__Given task 1__.
Rewrite the passage on Project Owl from "Project Owl is" up to and including "a possible search.", replacing "search bar" with "search field".
__Given task 2__.
Extend the passage on Project Owl beyond its final sentence.

__Extracted text__.
Project Owl is an endeavor by Google to try to reduce the amount of fake news and hate speech from showing in its search results. The effort is supported primarily through user feedback with changes to a few of its search capabilities.

The significant change is to Google’s Autocomplete search suggestions. This is when a user begins to type in the search bar and Google suggests topics to search on. It was designed to speed up searching and came from the most popular searches. However, since suggestions come from real user searches, there can be some distasteful suggestions that are related to the topic the user was initially interested in. For example, if a user started typing “Did the holocaust…”, Google often suggested “Did the holocaust really happen?” as a possible search.

With Project Owl, Google has made a change to their search bar by including a new “Report inappropriate predictions” link that appears at the bottom of the search box. Users can click the link and fill out a form detailing issues with search predictions. There are clearly labeled categories so users can directly flag content they find unhelpful, hateful, racist, offensive, vulgar, dangerous, misleading, inaccurate or more. Users can also leave comments or suggestions. Users are also able to provide feedback on Featured Snippets, which is a summary of information relevant to the user’s search at the top of their search results.

__Data extract__.
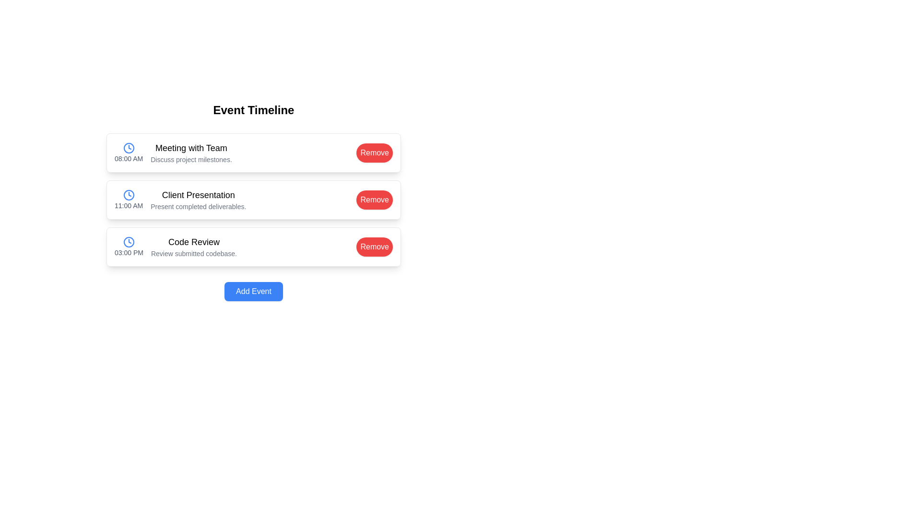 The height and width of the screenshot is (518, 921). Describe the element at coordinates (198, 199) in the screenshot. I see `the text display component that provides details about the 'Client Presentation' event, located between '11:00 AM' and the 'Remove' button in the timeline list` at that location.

__Expected output 1__.
Project Owl is an endeavor by Google to try to reduce the amount of fake news and hate speech from showing in its search results. The effort is supported primarily through user feedback with changes to a few of its search capabilities.

The significant change is to Google’s Autocomplete search suggestions. This is when a user begins to type in the search field and Google suggests topics to search on. It was designed to speed up searching and came from the most popular searches. However, since suggestions come from real user searches, there can be some distasteful suggestions that are related to the topic the user was initially interested in. For example, if a user started typing “Did the holocaust…”, Google often suggested “Did the holocaust really happen?” as a possible search.

__Expected output 2__.
Under Project Owl, Google has also adjusted its ranking signals and updated its Search Quality Rater guidelines so its evaluators, who assess the quality of Google’s Search results, have better standards for knowing which low-quality webpages to flag or why suggestions might need to be removed.

Lastly, Project Owl signals a move by Google to provide more transparency about its products. They have published their new policies to their Help Center webpage and have provided a How Search Works site to provide more information about the technology behind their search function.